> [SET EXERCISE] Please turn the part of the listing that opens with the line containing "This screenshot has height=462, width=423." and closes with the line containing "I will pos(54,102)." into a numbered list, leaving out any blank lines.

[BEGIN]

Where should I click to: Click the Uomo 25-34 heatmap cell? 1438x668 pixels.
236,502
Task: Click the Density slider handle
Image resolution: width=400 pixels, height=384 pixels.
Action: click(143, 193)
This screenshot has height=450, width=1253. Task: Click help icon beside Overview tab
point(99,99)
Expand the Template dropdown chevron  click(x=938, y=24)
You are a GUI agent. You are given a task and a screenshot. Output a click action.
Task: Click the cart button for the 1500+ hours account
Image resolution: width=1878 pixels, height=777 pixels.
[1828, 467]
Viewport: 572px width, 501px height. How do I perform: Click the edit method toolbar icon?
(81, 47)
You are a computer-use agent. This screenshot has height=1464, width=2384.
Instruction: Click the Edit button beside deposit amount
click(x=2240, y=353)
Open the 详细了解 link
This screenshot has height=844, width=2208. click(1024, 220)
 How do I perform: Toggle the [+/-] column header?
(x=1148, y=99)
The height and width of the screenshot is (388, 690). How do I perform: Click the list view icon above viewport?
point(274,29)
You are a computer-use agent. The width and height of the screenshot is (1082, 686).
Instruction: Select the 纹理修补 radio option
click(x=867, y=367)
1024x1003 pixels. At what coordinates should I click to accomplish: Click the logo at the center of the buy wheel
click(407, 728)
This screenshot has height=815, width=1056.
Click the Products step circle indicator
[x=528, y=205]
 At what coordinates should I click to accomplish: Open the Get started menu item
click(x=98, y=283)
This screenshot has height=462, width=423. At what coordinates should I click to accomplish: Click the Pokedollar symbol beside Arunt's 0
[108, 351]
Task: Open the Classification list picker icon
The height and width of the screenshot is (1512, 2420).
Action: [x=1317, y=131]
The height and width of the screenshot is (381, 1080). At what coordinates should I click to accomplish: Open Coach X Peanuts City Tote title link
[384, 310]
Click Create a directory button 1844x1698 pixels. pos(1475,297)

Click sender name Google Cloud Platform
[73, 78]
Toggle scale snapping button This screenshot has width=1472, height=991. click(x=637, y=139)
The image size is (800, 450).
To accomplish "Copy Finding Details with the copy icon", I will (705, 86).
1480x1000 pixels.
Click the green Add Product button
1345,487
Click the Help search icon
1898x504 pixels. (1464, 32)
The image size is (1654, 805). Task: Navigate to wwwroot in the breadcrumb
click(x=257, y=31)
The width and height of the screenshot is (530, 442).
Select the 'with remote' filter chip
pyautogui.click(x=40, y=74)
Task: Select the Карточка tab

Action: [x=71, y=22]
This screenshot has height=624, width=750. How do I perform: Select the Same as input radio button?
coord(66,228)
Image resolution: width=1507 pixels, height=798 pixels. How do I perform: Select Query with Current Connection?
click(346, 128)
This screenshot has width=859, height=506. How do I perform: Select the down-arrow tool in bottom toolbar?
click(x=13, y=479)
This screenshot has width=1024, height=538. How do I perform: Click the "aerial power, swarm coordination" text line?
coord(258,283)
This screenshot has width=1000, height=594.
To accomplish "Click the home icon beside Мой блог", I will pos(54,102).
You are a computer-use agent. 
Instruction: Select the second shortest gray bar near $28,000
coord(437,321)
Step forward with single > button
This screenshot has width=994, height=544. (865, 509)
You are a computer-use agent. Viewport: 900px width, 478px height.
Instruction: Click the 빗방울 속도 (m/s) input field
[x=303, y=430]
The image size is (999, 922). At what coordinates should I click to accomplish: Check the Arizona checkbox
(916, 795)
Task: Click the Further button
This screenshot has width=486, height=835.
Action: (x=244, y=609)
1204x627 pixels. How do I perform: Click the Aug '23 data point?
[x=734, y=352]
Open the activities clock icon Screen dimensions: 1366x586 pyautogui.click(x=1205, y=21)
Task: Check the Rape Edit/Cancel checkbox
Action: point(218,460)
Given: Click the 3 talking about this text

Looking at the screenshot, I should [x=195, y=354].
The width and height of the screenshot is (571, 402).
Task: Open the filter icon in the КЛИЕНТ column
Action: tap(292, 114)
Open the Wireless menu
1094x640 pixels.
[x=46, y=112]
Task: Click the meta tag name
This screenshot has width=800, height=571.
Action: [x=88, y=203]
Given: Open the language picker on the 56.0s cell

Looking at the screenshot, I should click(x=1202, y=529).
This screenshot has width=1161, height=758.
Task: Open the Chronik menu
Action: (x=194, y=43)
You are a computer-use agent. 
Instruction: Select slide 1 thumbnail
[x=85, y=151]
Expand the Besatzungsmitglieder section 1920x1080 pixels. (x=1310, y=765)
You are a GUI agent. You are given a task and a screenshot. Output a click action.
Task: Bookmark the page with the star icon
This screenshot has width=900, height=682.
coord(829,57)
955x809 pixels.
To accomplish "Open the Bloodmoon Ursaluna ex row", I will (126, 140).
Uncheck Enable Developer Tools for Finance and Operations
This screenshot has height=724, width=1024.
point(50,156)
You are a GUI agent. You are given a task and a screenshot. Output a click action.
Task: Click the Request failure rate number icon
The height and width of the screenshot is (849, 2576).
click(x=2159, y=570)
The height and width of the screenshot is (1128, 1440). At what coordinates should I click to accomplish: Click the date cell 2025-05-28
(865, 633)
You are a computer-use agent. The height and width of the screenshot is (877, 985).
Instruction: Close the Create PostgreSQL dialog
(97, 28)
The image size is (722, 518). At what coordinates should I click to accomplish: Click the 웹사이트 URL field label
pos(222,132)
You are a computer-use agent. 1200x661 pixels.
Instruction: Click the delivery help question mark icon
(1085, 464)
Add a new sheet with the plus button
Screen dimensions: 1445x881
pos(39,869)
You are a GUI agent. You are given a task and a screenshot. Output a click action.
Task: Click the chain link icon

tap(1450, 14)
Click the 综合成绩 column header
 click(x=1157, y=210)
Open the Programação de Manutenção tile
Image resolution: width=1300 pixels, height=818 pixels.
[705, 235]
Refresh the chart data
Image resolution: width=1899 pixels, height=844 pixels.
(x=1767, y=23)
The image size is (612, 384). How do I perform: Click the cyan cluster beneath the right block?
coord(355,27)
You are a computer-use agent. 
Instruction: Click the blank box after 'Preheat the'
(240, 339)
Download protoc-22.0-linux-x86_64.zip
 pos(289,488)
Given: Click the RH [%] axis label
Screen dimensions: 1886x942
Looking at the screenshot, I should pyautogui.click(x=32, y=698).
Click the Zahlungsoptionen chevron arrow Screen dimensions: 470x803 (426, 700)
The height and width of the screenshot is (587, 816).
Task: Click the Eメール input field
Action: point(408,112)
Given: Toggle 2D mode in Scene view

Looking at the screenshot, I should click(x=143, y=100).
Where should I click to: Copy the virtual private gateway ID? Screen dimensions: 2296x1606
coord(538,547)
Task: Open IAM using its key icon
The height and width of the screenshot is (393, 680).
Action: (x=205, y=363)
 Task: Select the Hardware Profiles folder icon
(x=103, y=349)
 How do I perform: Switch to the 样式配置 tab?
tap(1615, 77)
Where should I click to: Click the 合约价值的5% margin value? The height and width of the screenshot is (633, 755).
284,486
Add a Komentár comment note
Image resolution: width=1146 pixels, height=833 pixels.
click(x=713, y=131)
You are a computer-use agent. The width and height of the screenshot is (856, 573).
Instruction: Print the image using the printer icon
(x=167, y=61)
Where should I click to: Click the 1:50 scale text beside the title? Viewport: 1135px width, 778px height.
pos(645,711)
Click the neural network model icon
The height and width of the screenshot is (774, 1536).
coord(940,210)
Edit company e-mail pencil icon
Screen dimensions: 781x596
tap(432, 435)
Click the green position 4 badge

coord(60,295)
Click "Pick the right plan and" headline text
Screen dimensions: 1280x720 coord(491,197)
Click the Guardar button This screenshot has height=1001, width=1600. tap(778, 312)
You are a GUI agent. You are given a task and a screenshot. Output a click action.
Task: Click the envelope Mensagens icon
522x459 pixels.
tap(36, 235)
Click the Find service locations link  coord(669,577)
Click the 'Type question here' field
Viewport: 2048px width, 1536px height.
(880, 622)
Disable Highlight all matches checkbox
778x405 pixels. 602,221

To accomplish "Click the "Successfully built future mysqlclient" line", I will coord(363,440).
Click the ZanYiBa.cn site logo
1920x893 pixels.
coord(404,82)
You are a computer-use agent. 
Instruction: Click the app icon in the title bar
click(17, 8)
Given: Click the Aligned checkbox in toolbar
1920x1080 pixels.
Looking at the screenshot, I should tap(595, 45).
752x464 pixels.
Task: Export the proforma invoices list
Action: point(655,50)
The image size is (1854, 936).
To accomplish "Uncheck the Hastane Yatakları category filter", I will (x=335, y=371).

[END]

> [FINAL ANSWER]
1. This screenshot has height=462, width=423. At what coordinates should I click to accomplish: Click the Pokedollar symbol beside Arunt's 0
2. [108, 351]
3. Task: Open the Classification list picker icon
4. The height and width of the screenshot is (1512, 2420).
5. Action: [x=1317, y=131]
6. The height and width of the screenshot is (381, 1080). At what coordinates should I click to accomplish: Open Coach X Peanuts City Tote title link
7. [384, 310]
8. Click Create a directory button 1844x1698 pixels. pos(1475,297)
9. Click sender name Google Cloud Platform
10. [73, 78]
11. Toggle scale snapping button This screenshot has width=1472, height=991. click(x=637, y=139)
12. The image size is (800, 450).
13. To accomplish "Copy Finding Details with the copy icon", I will (705, 86).
14. 1480x1000 pixels.
15. Click the green Add Product button
16. 1345,487
17. Click the Help search icon
18. 1898x504 pixels. (1464, 32)
19. The image size is (1654, 805). Task: Navigate to wwwroot in the breadcrumb
20. click(x=257, y=31)
21. The width and height of the screenshot is (530, 442).
22. Select the 'with remote' filter chip
23. pyautogui.click(x=40, y=74)
24. Task: Select the Карточка tab
25. Action: [x=71, y=22]
26. This screenshot has height=624, width=750. How do I perform: Select the Same as input radio button?
27. coord(66,228)
28. Image resolution: width=1507 pixels, height=798 pixels. How do I perform: Select Query with Current Connection?
29. click(346, 128)
30. This screenshot has width=859, height=506. How do I perform: Select the down-arrow tool in bottom toolbar?
31. click(x=13, y=479)
32. This screenshot has width=1024, height=538. How do I perform: Click the "aerial power, swarm coordination" text line?
33. coord(258,283)
34. This screenshot has width=1000, height=594.
35. To accomplish "Click the home icon beside Мой блог", I will pos(54,102).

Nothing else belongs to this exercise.